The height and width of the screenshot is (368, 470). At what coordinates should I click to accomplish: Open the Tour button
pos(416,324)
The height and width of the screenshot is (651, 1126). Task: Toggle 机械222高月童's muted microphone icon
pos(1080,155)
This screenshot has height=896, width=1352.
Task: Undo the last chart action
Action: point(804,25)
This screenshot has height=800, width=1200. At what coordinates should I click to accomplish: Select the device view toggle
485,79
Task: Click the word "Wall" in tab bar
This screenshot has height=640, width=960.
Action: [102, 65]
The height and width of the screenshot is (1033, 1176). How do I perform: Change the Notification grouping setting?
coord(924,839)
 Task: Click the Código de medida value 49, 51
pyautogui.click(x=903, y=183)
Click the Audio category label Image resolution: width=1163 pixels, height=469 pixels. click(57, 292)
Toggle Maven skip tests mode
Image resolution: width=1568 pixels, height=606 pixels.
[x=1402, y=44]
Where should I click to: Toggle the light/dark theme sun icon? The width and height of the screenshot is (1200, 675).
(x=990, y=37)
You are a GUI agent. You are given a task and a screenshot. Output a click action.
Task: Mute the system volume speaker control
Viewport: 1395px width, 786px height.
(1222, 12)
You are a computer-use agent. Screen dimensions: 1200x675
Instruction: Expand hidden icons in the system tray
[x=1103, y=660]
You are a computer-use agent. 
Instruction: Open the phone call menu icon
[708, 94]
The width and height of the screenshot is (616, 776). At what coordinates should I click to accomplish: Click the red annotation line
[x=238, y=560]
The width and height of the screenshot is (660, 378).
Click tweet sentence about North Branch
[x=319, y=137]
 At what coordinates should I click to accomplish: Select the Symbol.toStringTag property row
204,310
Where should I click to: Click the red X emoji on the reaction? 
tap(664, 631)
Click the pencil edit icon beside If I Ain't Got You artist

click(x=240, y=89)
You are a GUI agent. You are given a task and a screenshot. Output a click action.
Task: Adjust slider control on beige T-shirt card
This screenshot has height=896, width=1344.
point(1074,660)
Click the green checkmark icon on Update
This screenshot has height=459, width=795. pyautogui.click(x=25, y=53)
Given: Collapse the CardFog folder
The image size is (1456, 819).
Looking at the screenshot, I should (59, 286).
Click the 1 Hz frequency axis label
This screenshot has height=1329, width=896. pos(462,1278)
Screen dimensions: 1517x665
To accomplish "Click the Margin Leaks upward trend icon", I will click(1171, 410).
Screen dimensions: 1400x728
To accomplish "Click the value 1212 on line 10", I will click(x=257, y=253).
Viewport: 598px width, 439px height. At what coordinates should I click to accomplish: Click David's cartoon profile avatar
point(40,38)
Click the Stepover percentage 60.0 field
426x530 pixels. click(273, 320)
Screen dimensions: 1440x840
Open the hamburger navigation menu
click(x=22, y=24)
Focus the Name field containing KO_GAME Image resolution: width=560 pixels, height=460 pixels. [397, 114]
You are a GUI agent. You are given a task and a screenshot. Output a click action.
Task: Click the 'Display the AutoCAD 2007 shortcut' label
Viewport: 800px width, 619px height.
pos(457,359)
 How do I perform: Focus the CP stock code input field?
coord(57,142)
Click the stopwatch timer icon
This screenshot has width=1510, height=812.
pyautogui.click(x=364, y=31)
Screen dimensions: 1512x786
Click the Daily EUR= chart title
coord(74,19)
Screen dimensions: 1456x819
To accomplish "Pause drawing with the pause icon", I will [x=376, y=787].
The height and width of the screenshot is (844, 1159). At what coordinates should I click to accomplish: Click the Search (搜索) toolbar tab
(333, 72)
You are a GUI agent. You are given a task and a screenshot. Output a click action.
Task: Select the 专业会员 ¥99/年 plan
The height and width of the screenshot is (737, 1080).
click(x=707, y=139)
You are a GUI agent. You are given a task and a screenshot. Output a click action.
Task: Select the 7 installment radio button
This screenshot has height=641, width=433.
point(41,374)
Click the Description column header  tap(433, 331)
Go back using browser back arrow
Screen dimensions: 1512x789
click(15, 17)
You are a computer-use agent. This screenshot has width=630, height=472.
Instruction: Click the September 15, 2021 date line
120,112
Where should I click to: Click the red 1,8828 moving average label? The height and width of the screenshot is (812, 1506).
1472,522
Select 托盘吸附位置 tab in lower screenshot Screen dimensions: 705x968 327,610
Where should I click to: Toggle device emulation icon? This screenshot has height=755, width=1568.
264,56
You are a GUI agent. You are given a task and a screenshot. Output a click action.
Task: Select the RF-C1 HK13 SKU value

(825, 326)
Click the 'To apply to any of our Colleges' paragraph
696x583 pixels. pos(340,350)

※ ※ ※

**Exercise brief**
Put each line of the data above into a Markdown table with the columns Row and Line, numbering the rows in order and leaving out blank lines.

**Written solution**
| Row | Line |
|---|---|
| 1 | The height and width of the screenshot is (368, 470). At what coordinates should I click to accomplish: Open the Tour button |
| 2 | pos(416,324) |
| 3 | The height and width of the screenshot is (651, 1126). Task: Toggle 机械222高月童's muted microphone icon |
| 4 | pos(1080,155) |
| 5 | This screenshot has height=896, width=1352. |
| 6 | Task: Undo the last chart action |
| 7 | Action: point(804,25) |
| 8 | This screenshot has height=800, width=1200. At what coordinates should I click to accomplish: Select the device view toggle |
| 9 | 485,79 |
| 10 | Task: Click the word "Wall" in tab bar |
| 11 | This screenshot has height=640, width=960. |
| 12 | Action: [102, 65] |
| 13 | The height and width of the screenshot is (1033, 1176). How do I perform: Change the Notification grouping setting? |
| 14 | coord(924,839) |
| 15 |  Task: Click the Código de medida value 49, 51 |
| 16 | pyautogui.click(x=903, y=183) |
| 17 | Click the Audio category label Image resolution: width=1163 pixels, height=469 pixels. click(57, 292) |
| 18 | Toggle Maven skip tests mode |
| 19 | Image resolution: width=1568 pixels, height=606 pixels. |
| 20 | [x=1402, y=44] |
| 21 | Where should I click to: Toggle the light/dark theme sun icon? The width and height of the screenshot is (1200, 675). |
| 22 | (x=990, y=37) |
| 23 | You are a GUI agent. You are given a task and a screenshot. Output a click action. |
| 24 | Task: Mute the system volume speaker control |
| 25 | Viewport: 1395px width, 786px height. |
| 26 | (1222, 12) |
| 27 | You are a computer-use agent. Screen dimensions: 1200x675 |
| 28 | Instruction: Expand hidden icons in the system tray |
| 29 | [x=1103, y=660] |
| 30 | You are a computer-use agent.  |
| 31 | Instruction: Open the phone call menu icon |
| 32 | [708, 94] |
| 33 | The width and height of the screenshot is (616, 776). At what coordinates should I click to accomplish: Click the red annotation line |
| 34 | [x=238, y=560] |
| 35 | The width and height of the screenshot is (660, 378). |
| 36 | Click tweet sentence about North Branch |
| 37 | [x=319, y=137] |
| 38 |  At what coordinates should I click to accomplish: Select the Symbol.toStringTag property row |
| 39 | 204,310 |
| 40 | Where should I click to: Click the red X emoji on the reaction?  |
| 41 | tap(664, 631) |
| 42 | Click the pencil edit icon beside If I Ain't Got You artist |
| 43 | click(x=240, y=89) |
| 44 | You are a GUI agent. You are given a task and a screenshot. Output a click action. |
| 45 | Task: Adjust slider control on beige T-shirt card |
| 46 | This screenshot has height=896, width=1344. |
| 47 | point(1074,660) |
| 48 | Click the green checkmark icon on Update |
| 49 | This screenshot has height=459, width=795. pyautogui.click(x=25, y=53) |
| 50 | Given: Collapse the CardFog folder |
| 51 | The image size is (1456, 819). |
| 52 | Looking at the screenshot, I should (59, 286). |
| 53 | Click the 1 Hz frequency axis label |
| 54 | This screenshot has height=1329, width=896. pos(462,1278) |
| 55 | Screen dimensions: 1517x665 |
| 56 | To accomplish "Click the Margin Leaks upward trend icon", I will click(1171, 410). |
| 57 | Screen dimensions: 1400x728 |
| 58 | To accomplish "Click the value 1212 on line 10", I will click(x=257, y=253). |
| 59 | Viewport: 598px width, 439px height. At what coordinates should I click to accomplish: Click David's cartoon profile avatar |
| 60 | point(40,38) |
| 61 | Click the Stepover percentage 60.0 field |
| 62 | 426x530 pixels. click(273, 320) |
| 63 | Screen dimensions: 1440x840 |
| 64 | Open the hamburger navigation menu |
| 65 | click(x=22, y=24) |
| 66 | Focus the Name field containing KO_GAME Image resolution: width=560 pixels, height=460 pixels. [397, 114] |
| 67 | You are a GUI agent. You are given a task and a screenshot. Output a click action. |
| 68 | Task: Click the 'Display the AutoCAD 2007 shortcut' label |
| 69 | Viewport: 800px width, 619px height. |
| 70 | pos(457,359) |
| 71 |  How do I perform: Focus the CP stock code input field? |
| 72 | coord(57,142) |
| 73 | Click the stopwatch timer icon |
| 74 | This screenshot has width=1510, height=812. |
| 75 | pyautogui.click(x=364, y=31) |
| 76 | Screen dimensions: 1512x786 |
| 77 | Click the Daily EUR= chart title |
| 78 | coord(74,19) |
| 79 | Screen dimensions: 1456x819 |
| 80 | To accomplish "Pause drawing with the pause icon", I will [x=376, y=787]. |
| 81 | The height and width of the screenshot is (844, 1159). At what coordinates should I click to accomplish: Click the Search (搜索) toolbar tab |
| 82 | (333, 72) |
| 83 | You are a GUI agent. You are given a task and a screenshot. Output a click action. |
| 84 | Task: Select the 专业会员 ¥99/年 plan |
| 85 | The height and width of the screenshot is (737, 1080). |
| 86 | click(x=707, y=139) |
| 87 | You are a GUI agent. You are given a task and a screenshot. Output a click action. |
| 88 | Task: Select the 7 installment radio button |
| 89 | This screenshot has height=641, width=433. |
| 90 | point(41,374) |
| 91 | Click the Description column header  tap(433, 331) |
| 92 | Go back using browser back arrow |
| 93 | Screen dimensions: 1512x789 |
| 94 | click(15, 17) |
| 95 | You are a computer-use agent. This screenshot has width=630, height=472. |
| 96 | Instruction: Click the September 15, 2021 date line |
| 97 | 120,112 |
| 98 | Where should I click to: Click the red 1,8828 moving average label? The height and width of the screenshot is (812, 1506). |
| 99 | 1472,522 |
| 100 | Select 托盘吸附位置 tab in lower screenshot Screen dimensions: 705x968 327,610 |
| 101 | Where should I click to: Toggle device emulation icon? This screenshot has height=755, width=1568. |
| 102 | 264,56 |
| 103 | You are a GUI agent. You are given a task and a screenshot. Output a click action. |
| 104 | Task: Select the RF-C1 HK13 SKU value |
| 105 | (825, 326) |
| 106 | Click the 'To apply to any of our Colleges' paragraph |
| 107 | 696x583 pixels. pos(340,350) |